20:15 | El DT aliancista se mostró resignado y afirmó que su equipo no tuvo resto anímico para responder
Acaba de toparse con la triste realidad del fútbol peruano. Apenas se puso el terno y ocupó el puesto más complicado en Alianza Lima, el doctor Richard Páez mostró capacidad para resucitar al muerto, pero jamás esperó que el convaleciente aliancista intente el suicidio con unas copas y una amanecida que ha dejado heridas. Fue un salto al vacío.
"Indiscutiblemente siento dolor porque esto no es lo que esperábamos. No tuvimos hoy el resto anímico para responder y debo admitir que nos ganaron bien", declaró Páez a CMD al culminar el encuentro.
Richard Páez ordenó reemplazar en el segundo tiempo a Sáenz, Ciurlizza y Jayo. "Solo fueron cambios técnicos.
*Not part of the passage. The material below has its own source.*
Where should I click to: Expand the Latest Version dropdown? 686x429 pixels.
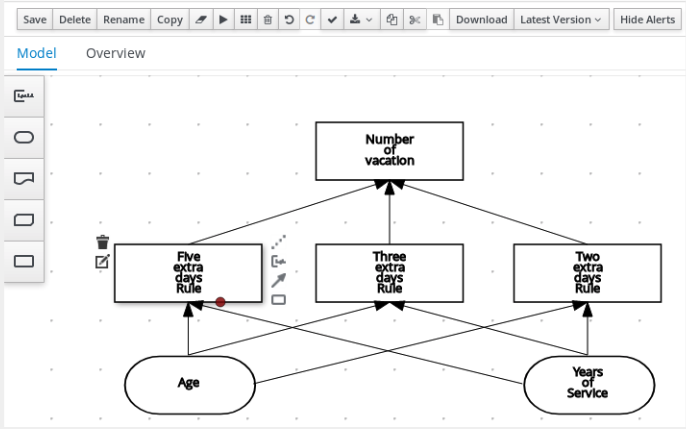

Nada más", apuntó el técnico venezolano, intentado negar algún mensaje entre líneas en las sustituciones de los tres futbolistas que están implicados directamente en la juerga del jueves pasado.
No tardó mucho para que el nuevo técnico blanquiazul muestre aquel rostro desorientado, y a la vez de seriedad y preocupación, que ha sido el común denominador de los últimos entrenadores aliancistas. "Por el momento quiero tener calma. Ya hablaré después cuando las cosas ya estén en frío", agregó el DT masticando una bronca que no merece.
Queda el partido en Huancayo ante el colero Atlético Minero. Alianza aún tiene remotas opciones de meterse entre los siete, pero volvamos tras estas mismas líneas y veremos que Páez no habla de carencia física, técnica o táctica, el doctor habló de la falta de resto anímico de su equipo, y esa falencia será muy difícil de levantar a solo cuatro días de una fecha clave.